* _What you will do_: Update the stretch from the line containing "Open 10954 Number Train - Learn To Count" through the line containing "pyautogui.click(x=1343, y=117)" by changing "price" to "rate" and leaving everything else unchanged. Give those lines alone, and leave the pictures out.

* _Input_:
_ _ _ _ _
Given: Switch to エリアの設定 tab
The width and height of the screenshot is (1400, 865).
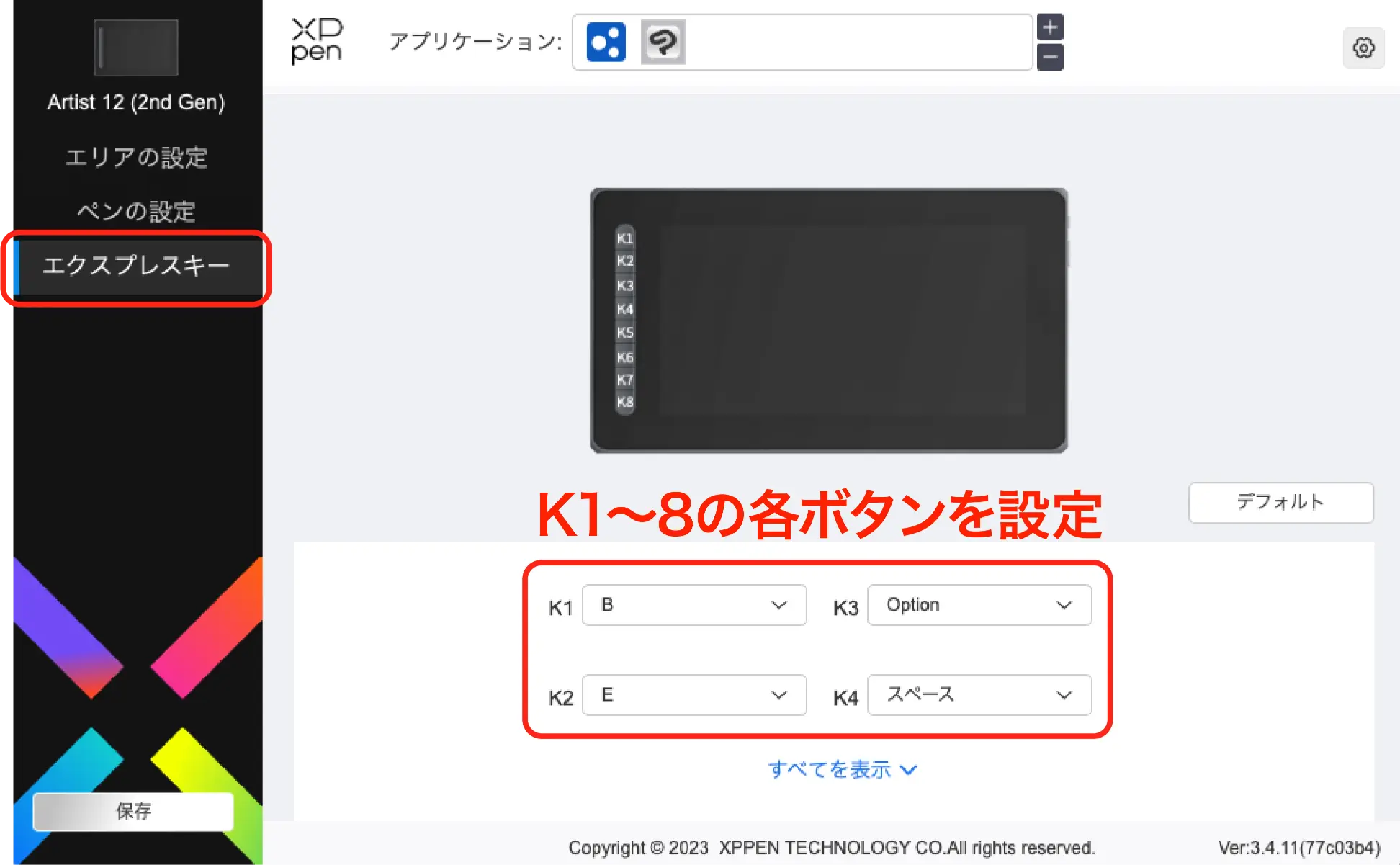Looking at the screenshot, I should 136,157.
_ _ _ _ _
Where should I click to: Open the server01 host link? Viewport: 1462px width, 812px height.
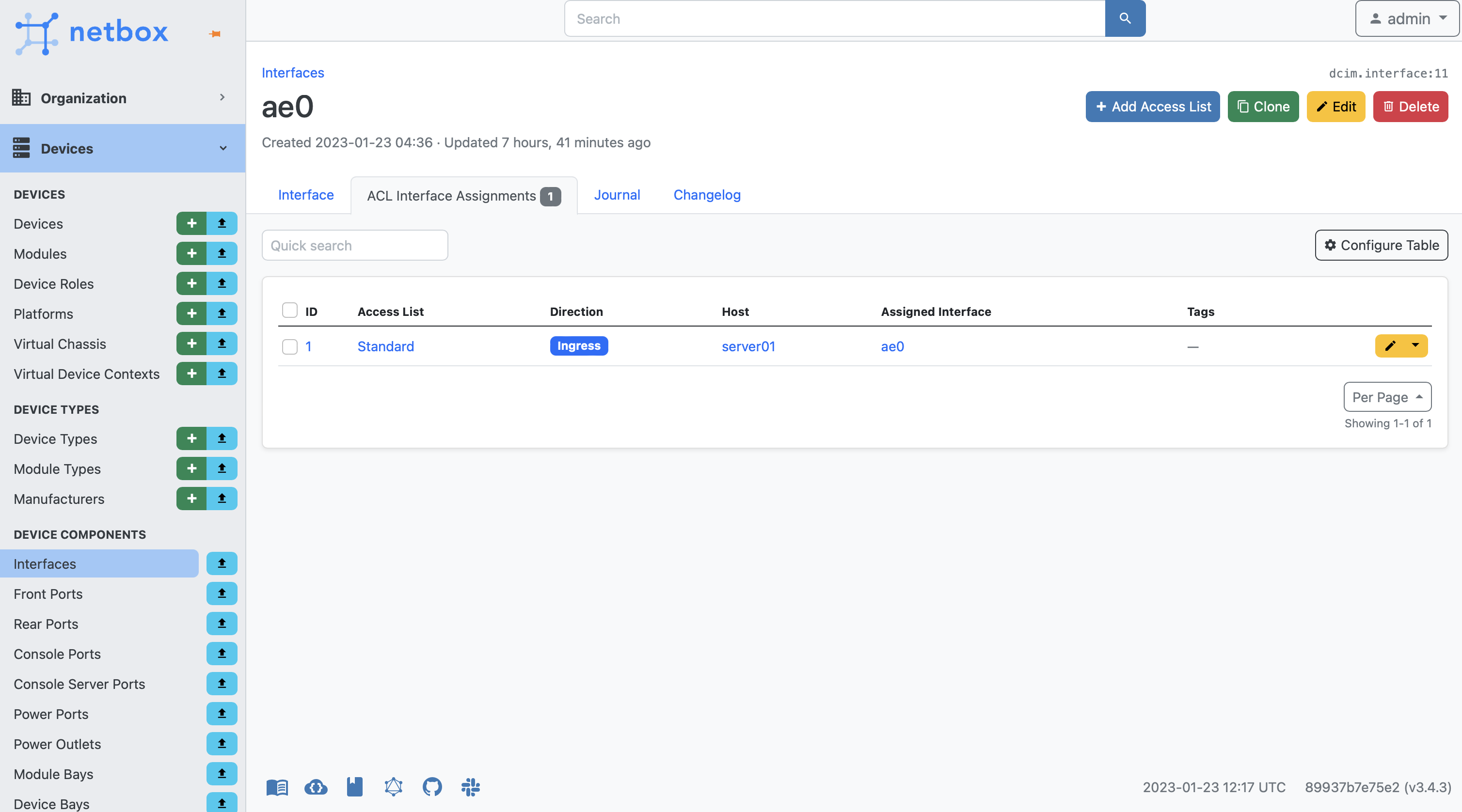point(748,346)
_ _ _ _ _
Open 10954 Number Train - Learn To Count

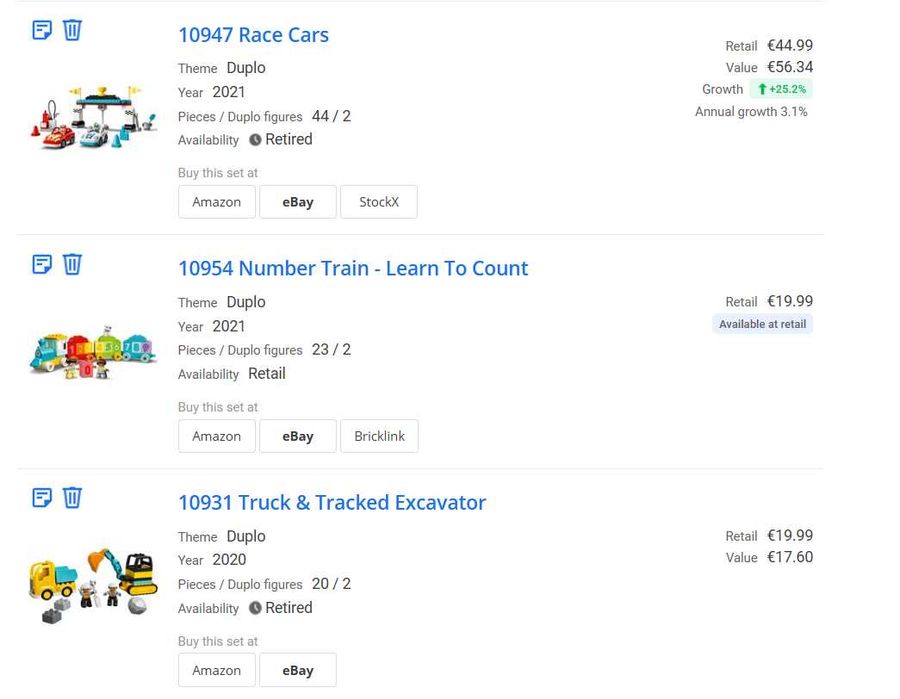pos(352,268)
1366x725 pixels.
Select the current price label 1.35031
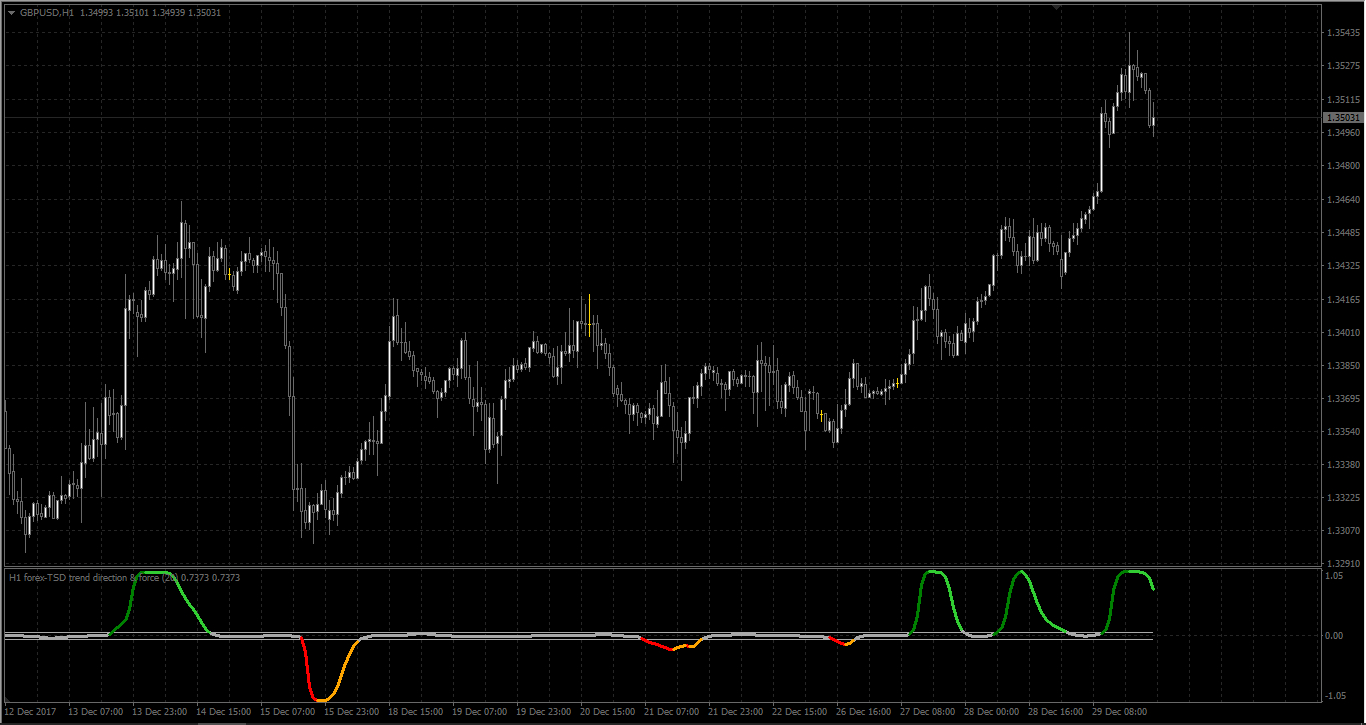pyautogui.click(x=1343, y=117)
_ _ _ _ _
* _Answer for the task_:
Open 10954 Number Train - Learn To Count

pos(352,268)
1366x725 pixels.
Select the current rate label 1.35031
pyautogui.click(x=1343, y=117)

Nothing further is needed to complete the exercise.